* TASK OBJECTIVE: Start at the line with "raymond (485, 2212)" in the records below, stop at the line with "whispers (688, 2384)", and return every line in that span exactly, the two end lines included.

* DATA UNDER STUDY:
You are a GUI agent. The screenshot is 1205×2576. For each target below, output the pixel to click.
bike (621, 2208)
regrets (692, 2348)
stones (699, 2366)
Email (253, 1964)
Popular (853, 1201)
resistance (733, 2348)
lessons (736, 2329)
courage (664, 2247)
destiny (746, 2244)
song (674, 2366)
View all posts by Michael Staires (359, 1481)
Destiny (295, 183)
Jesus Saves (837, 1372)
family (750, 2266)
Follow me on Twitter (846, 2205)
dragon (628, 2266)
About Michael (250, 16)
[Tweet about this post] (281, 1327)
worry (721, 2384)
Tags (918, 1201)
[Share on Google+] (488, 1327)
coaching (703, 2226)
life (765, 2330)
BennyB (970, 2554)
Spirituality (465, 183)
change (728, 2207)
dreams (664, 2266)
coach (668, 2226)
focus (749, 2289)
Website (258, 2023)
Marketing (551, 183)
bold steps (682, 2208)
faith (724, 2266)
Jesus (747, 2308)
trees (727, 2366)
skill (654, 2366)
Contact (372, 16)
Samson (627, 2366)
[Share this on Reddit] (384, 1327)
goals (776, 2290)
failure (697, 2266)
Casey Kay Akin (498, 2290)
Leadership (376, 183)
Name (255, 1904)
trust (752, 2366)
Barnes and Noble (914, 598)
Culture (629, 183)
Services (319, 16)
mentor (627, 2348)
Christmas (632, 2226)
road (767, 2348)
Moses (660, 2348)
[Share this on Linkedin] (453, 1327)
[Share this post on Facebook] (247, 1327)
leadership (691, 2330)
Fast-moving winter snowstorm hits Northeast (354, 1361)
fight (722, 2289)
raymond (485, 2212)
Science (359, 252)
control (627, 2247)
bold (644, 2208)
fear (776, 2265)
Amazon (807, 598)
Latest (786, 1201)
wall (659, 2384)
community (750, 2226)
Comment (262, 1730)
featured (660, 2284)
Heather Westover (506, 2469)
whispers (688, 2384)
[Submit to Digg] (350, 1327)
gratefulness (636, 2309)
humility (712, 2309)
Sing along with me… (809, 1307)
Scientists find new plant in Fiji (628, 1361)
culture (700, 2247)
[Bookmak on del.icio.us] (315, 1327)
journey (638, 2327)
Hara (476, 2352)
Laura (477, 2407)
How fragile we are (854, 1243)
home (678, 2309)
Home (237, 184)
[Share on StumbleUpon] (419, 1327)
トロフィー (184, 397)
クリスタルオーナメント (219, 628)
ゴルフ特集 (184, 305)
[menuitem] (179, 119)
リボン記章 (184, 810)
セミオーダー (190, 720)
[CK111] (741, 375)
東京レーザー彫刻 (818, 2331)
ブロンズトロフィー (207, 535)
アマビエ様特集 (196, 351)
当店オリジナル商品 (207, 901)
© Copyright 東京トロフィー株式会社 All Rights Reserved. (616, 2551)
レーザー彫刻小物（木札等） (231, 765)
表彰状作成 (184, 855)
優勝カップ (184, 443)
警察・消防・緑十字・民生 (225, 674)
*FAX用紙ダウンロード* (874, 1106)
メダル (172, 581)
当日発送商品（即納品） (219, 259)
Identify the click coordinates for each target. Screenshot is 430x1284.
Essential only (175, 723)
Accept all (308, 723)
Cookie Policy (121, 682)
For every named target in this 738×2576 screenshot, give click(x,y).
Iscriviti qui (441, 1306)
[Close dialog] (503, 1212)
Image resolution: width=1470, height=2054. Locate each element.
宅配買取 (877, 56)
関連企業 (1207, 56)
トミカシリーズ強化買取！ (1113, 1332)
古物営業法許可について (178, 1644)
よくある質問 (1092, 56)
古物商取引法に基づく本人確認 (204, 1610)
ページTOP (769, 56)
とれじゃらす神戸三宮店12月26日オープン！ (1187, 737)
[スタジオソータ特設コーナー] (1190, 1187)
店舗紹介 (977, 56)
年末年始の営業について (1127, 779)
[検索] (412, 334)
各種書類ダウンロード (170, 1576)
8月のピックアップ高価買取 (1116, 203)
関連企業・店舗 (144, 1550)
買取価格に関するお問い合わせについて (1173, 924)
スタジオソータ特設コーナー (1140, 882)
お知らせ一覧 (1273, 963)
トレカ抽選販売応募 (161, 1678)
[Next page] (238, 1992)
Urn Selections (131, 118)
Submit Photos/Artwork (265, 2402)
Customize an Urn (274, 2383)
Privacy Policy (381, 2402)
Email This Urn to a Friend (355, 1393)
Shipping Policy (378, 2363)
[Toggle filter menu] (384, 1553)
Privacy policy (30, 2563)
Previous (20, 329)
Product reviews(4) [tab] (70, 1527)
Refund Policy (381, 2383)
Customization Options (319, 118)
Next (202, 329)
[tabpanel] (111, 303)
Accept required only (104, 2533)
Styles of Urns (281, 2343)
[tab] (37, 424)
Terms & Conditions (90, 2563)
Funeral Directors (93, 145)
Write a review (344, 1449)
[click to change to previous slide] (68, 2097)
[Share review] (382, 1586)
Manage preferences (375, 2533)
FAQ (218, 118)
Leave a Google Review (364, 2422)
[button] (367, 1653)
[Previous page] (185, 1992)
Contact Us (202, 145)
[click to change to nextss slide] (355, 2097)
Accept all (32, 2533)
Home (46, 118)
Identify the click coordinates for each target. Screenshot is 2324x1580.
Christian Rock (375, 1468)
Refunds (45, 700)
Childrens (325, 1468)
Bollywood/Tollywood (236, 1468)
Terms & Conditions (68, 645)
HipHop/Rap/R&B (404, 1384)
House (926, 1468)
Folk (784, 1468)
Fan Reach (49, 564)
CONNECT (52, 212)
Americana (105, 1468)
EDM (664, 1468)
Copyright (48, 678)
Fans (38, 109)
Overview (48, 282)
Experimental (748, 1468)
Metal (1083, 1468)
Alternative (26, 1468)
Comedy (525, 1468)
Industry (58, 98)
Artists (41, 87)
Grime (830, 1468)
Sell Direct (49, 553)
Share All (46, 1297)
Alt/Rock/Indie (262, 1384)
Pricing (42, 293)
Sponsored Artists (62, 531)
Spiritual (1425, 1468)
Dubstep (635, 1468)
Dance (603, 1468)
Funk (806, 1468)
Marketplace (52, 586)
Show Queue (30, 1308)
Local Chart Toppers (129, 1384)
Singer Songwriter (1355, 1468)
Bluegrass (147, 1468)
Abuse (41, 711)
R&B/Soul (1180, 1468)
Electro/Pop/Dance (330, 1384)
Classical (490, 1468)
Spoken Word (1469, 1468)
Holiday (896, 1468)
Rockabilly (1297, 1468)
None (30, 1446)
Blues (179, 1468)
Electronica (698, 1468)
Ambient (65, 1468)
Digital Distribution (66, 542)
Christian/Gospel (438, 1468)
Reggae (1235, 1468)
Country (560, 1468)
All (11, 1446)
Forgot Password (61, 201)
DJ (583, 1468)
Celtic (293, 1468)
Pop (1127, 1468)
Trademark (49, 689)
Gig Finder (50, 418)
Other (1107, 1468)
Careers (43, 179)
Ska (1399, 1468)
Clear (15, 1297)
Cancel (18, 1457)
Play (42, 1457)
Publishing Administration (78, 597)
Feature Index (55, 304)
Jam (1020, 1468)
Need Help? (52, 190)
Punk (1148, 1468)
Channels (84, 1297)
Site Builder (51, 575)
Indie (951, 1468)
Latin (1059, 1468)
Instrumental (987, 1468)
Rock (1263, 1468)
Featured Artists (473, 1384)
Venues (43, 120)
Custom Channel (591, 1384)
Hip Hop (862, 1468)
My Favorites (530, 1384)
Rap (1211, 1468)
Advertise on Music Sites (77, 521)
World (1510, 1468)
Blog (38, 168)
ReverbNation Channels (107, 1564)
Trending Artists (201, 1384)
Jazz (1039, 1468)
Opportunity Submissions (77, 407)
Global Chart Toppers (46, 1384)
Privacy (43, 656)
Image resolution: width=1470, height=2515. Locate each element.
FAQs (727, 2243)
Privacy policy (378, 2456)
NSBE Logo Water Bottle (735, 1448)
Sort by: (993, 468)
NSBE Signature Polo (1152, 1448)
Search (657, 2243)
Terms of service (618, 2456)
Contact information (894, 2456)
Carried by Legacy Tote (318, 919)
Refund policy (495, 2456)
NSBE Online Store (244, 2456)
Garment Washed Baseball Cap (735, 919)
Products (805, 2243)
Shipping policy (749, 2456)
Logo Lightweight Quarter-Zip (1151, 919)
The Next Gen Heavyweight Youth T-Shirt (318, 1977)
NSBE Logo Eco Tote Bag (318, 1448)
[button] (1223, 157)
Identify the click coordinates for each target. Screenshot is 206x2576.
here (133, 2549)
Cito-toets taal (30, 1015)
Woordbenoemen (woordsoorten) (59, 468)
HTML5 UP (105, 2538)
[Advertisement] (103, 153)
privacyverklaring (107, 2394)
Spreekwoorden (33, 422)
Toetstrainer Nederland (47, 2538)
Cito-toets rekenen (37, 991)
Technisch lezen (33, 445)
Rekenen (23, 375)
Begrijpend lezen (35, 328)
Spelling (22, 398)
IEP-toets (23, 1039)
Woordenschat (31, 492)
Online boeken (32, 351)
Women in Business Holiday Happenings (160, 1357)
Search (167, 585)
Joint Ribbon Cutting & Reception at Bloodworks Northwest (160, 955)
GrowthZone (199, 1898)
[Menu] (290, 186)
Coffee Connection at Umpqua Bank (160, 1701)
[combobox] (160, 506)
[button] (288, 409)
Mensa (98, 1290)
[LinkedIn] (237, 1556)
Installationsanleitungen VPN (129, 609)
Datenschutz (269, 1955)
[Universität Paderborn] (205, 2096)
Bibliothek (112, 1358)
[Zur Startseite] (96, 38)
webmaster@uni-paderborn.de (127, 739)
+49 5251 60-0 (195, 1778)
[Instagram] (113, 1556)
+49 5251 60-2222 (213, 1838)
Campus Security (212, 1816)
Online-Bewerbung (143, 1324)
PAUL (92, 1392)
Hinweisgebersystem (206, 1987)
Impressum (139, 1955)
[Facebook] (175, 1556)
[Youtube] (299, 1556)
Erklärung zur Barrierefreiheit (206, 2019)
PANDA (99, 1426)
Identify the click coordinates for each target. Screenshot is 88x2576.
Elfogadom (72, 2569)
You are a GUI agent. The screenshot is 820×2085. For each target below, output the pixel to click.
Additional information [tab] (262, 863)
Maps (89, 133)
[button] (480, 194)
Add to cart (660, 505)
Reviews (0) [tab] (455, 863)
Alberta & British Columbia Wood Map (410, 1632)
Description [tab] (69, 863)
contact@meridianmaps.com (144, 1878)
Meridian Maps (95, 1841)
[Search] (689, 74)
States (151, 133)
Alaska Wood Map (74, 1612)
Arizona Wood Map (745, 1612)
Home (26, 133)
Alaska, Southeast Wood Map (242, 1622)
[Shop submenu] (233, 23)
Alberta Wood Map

* TASK SOLUTION:
raymond (485, 2212)
Science (359, 252)
control (627, 2247)
bold (644, 2208)
fear (776, 2265)
Amazon (807, 598)
Latest (786, 1201)
wall (659, 2384)
community (750, 2226)
Comment (262, 1730)
featured (660, 2284)
Heather Westover (506, 2469)
whispers (688, 2384)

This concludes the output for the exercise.